Task description —
Rewrite the entries below with every "dropdown" changed to "drop-down list", leaving all other wording as it is and omitting the pictures from your answer.
[begin Extracted information]
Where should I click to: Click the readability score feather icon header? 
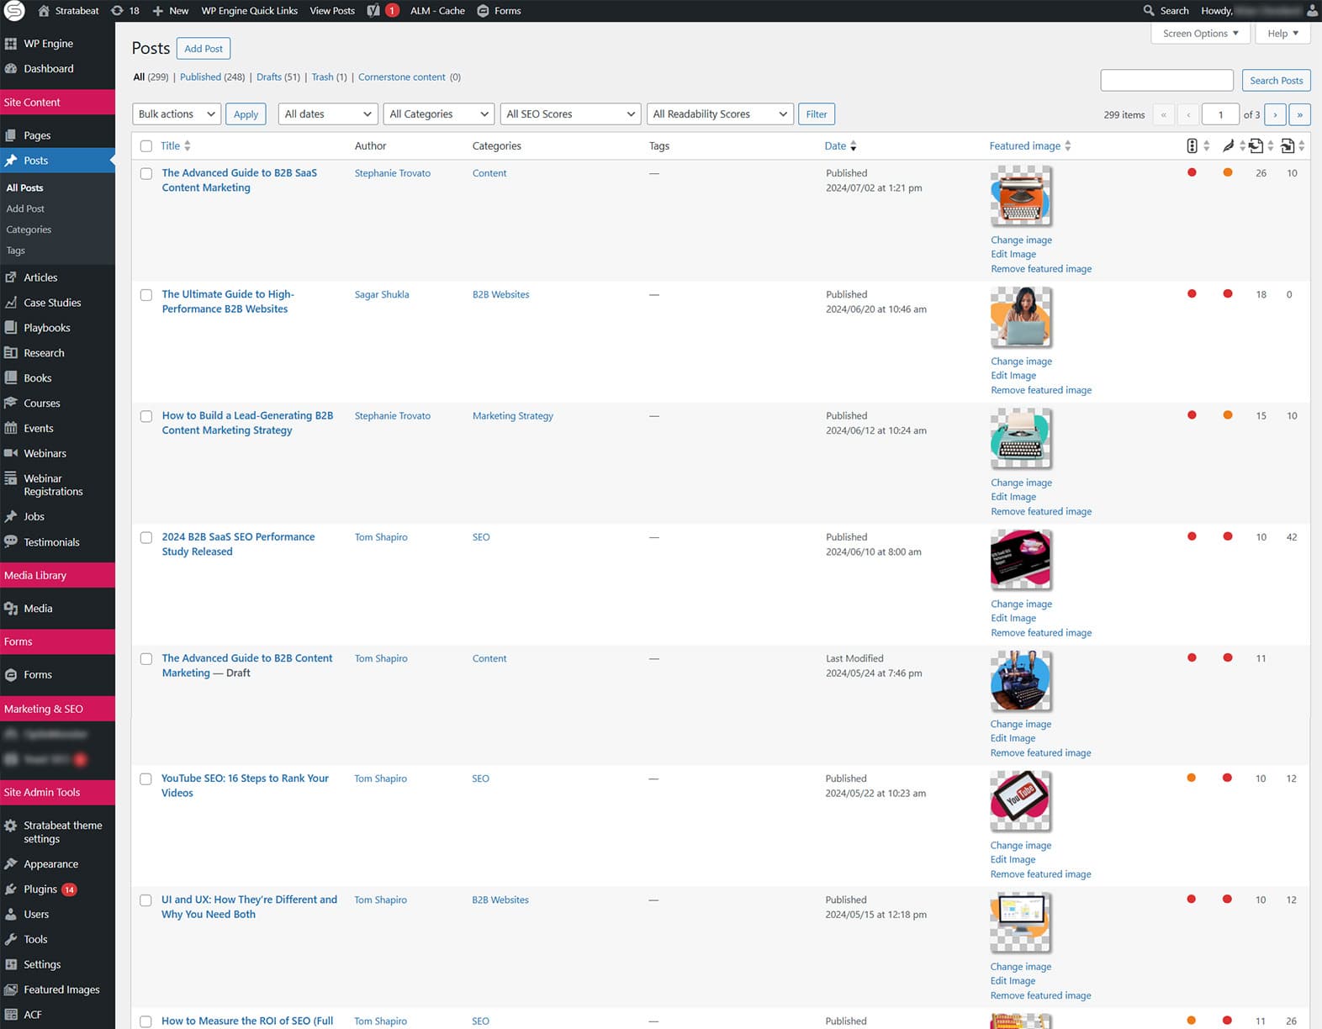pyautogui.click(x=1228, y=146)
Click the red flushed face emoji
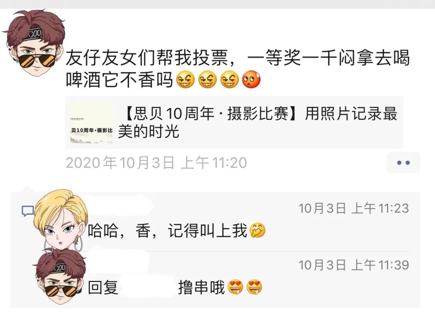Image resolution: width=435 pixels, height=330 pixels. coord(251,80)
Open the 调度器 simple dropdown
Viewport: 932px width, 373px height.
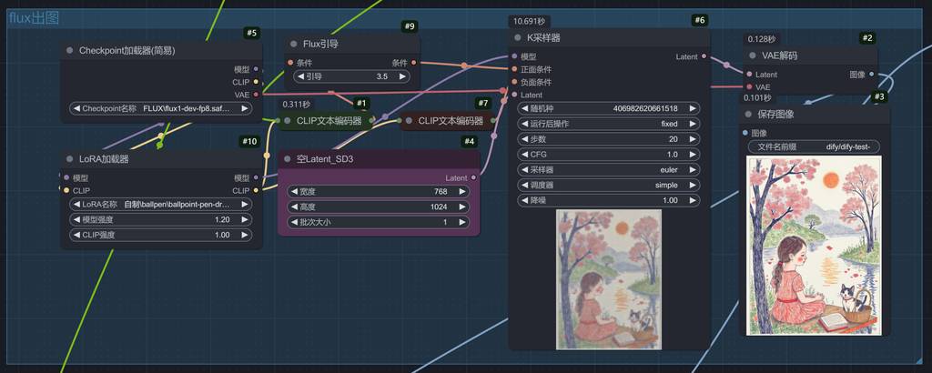click(x=609, y=185)
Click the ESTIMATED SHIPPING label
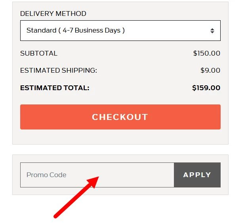The height and width of the screenshot is (224, 246). (x=59, y=71)
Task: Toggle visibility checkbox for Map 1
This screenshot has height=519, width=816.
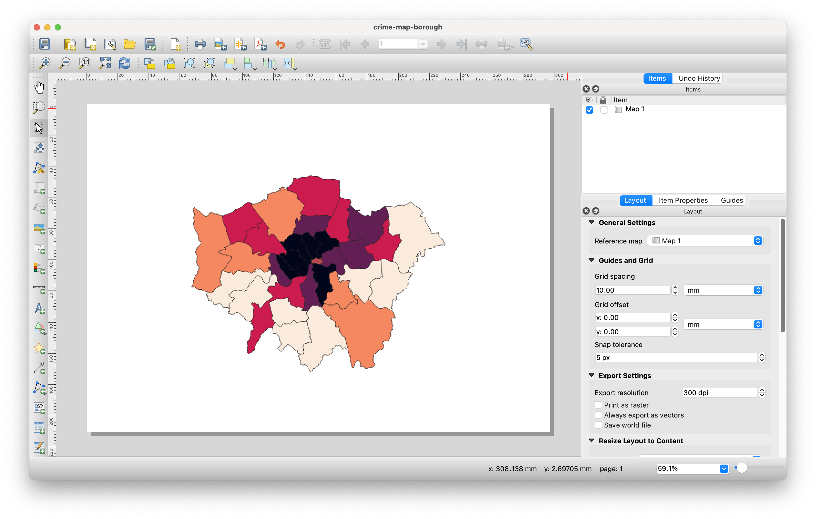Action: pos(589,110)
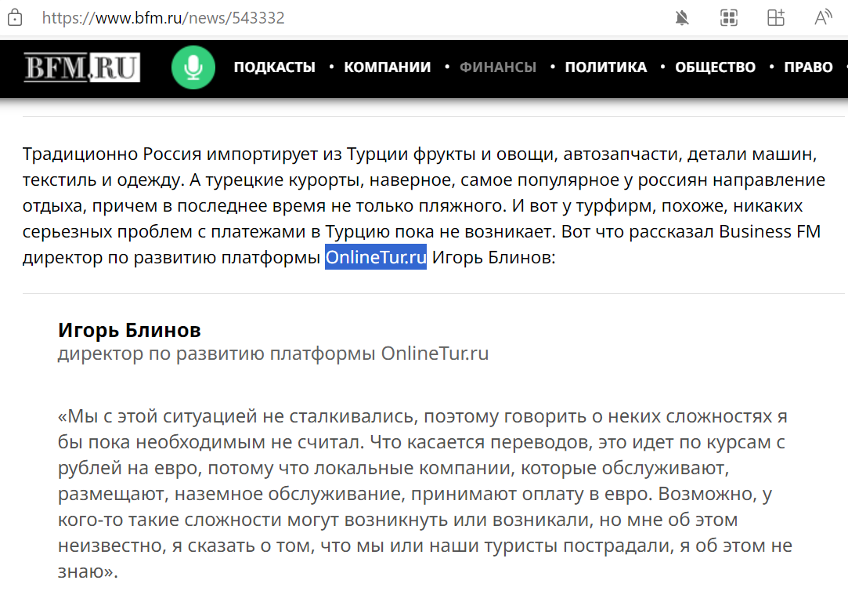Select the ФИНАНСЫ menu item

498,67
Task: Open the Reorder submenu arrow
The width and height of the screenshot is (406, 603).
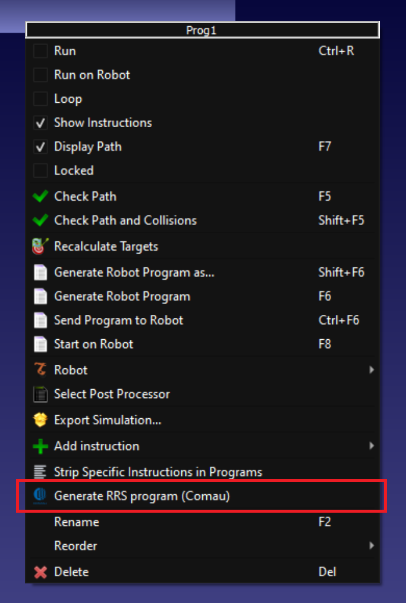Action: pyautogui.click(x=372, y=546)

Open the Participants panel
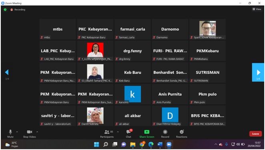(107, 134)
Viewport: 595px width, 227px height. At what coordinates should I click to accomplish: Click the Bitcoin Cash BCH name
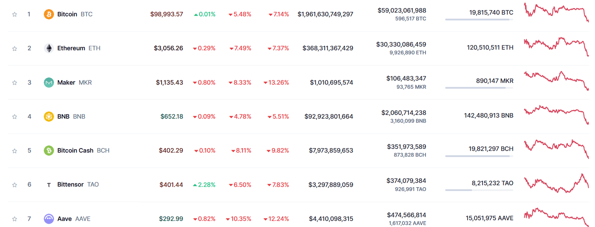tap(75, 150)
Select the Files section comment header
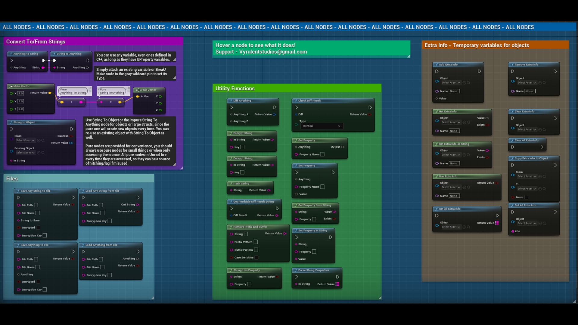578x325 pixels. 11,178
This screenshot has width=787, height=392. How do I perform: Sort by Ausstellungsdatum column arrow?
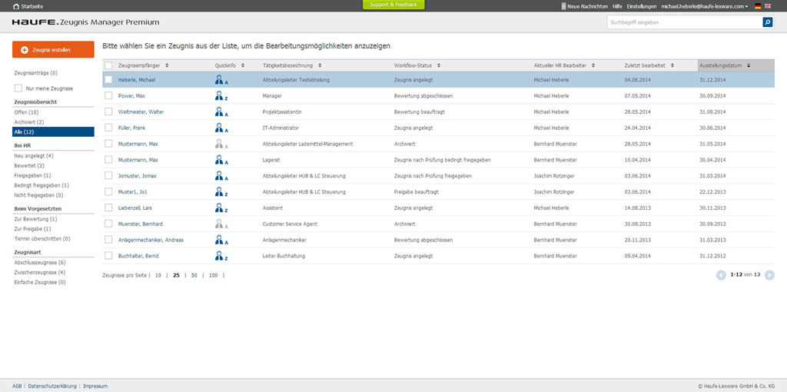pyautogui.click(x=749, y=65)
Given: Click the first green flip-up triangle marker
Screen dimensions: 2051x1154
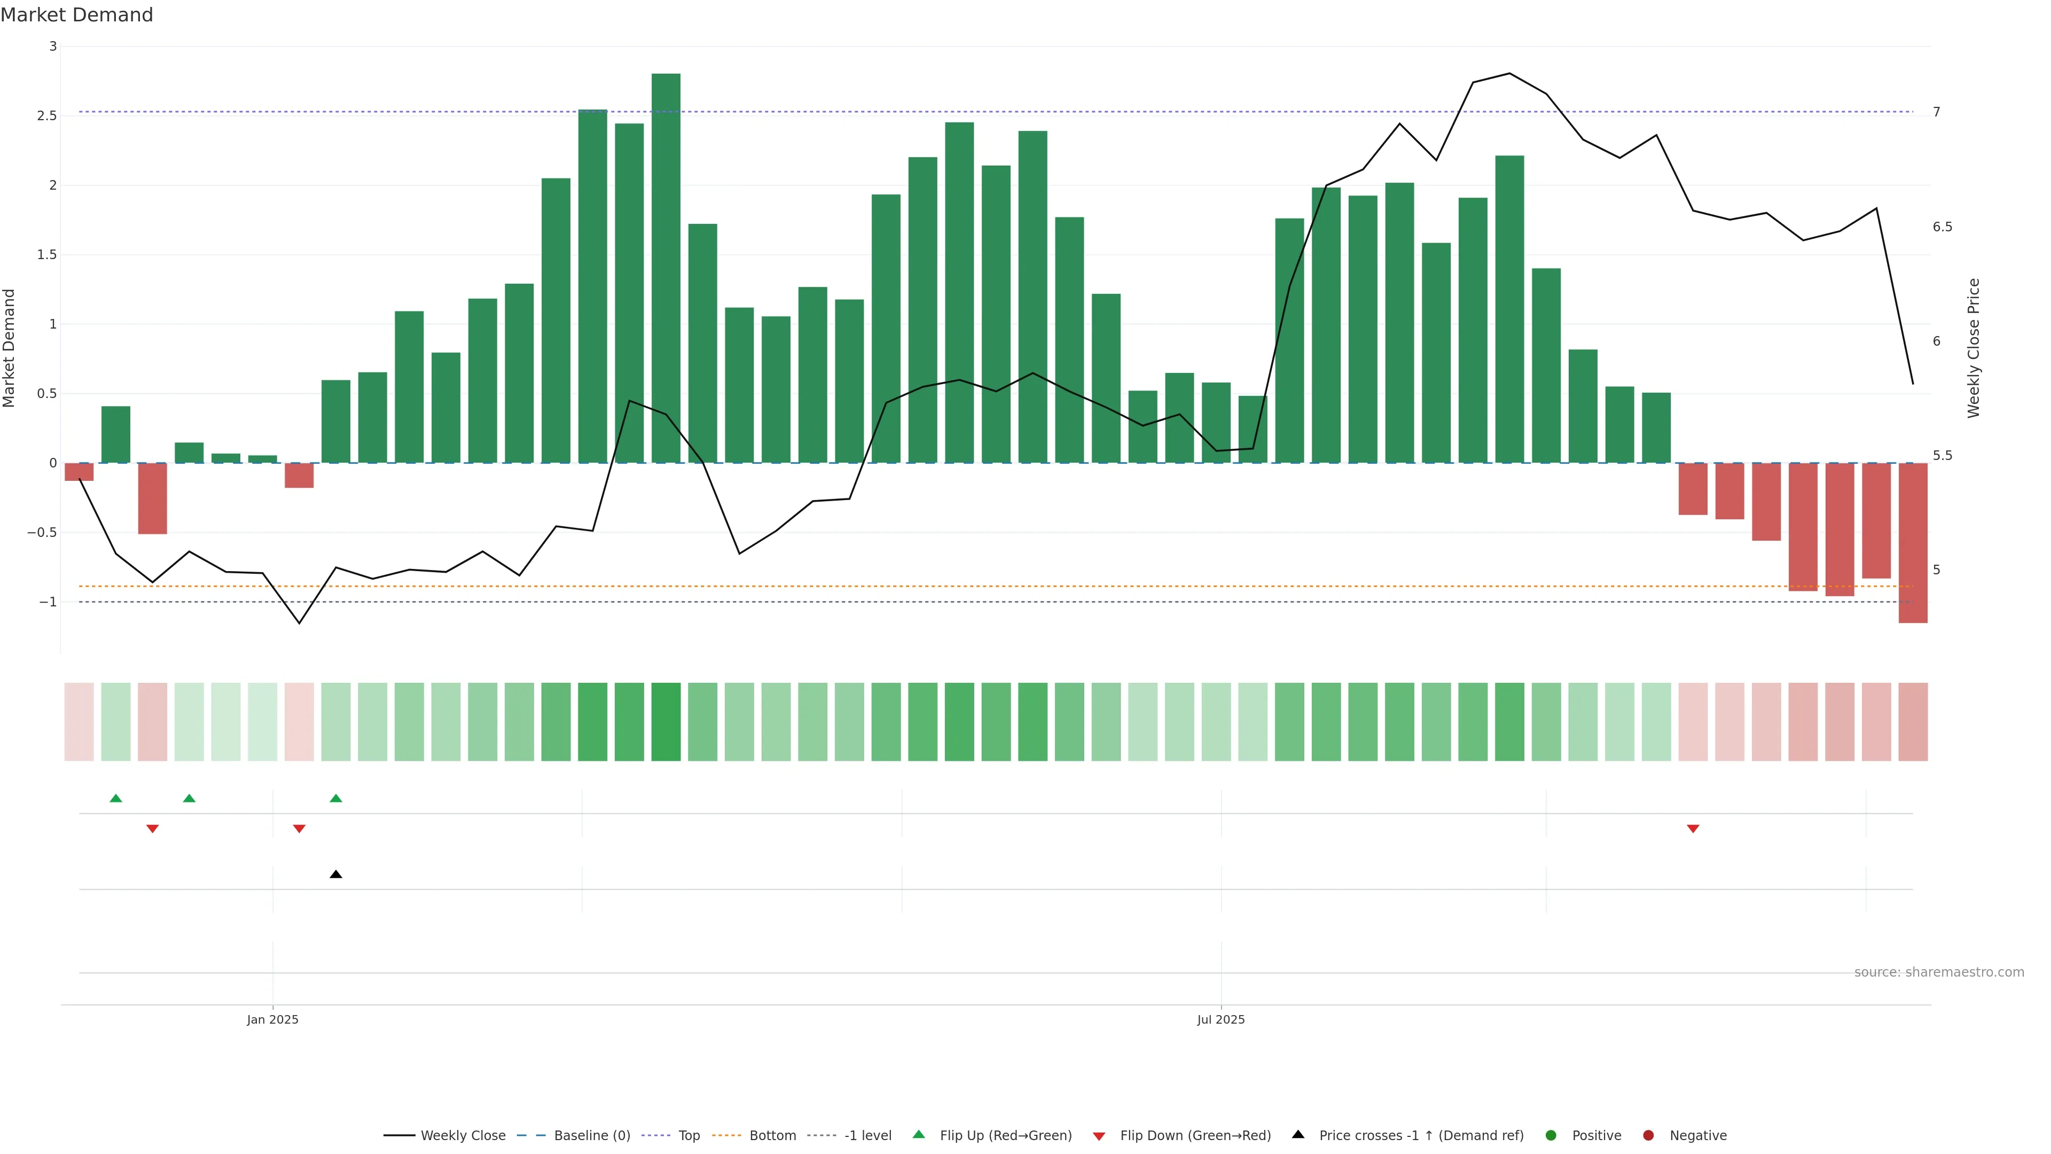Looking at the screenshot, I should 115,798.
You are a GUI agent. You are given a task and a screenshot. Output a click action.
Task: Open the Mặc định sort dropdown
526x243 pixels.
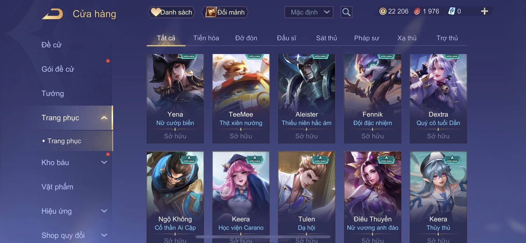[x=309, y=12]
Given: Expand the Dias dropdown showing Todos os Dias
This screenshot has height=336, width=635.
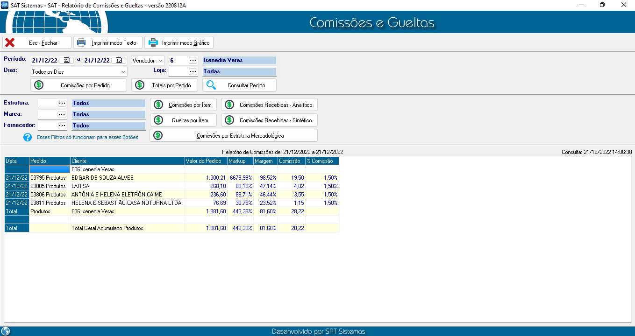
[end Extracted information]
Solved exercise —
Where should I click to: Click the readability score feather icon header? 
pyautogui.click(x=1228, y=146)
Click the red flushed face emoji
Image resolution: width=435 pixels, height=330 pixels. coord(251,80)
Open the 调度器 simple drop-down list
Viewport: 932px width, 373px height.
click(x=609, y=185)
Click the ESTIMATED SHIPPING label
The height and width of the screenshot is (224, 246). (x=59, y=71)
Task: Toggle visibility checkbox for Map 1
This screenshot has height=519, width=816.
Action: pos(589,110)
Select the ФИНАНСЫ menu item

498,67
Task: Open the Reorder submenu arrow
The width and height of the screenshot is (406, 603).
Action: pyautogui.click(x=372, y=546)

Open the Participants panel
(107, 134)
Viewport: 595px width, 227px height. At what coordinates should I click to accomplish: Click the Bitcoin Cash BCH name
tap(75, 150)
Select the Files section comment header
578x325 pixels. 11,178
This screenshot has width=787, height=392. How do I perform: Sort by Ausstellungsdatum column arrow?
pyautogui.click(x=749, y=65)
Given: Click the first green flip-up triangle marker
Screen dimensions: 2051x1154
Looking at the screenshot, I should 115,798.
You are a GUI agent. You are given a task and a screenshot. Output a click action.
Task: Open the Mặc định sort drop-down list
526x243 pixels.
[x=309, y=12]
Given: Expand the Dias drop-down list showing Todos os Dias
This screenshot has height=336, width=635.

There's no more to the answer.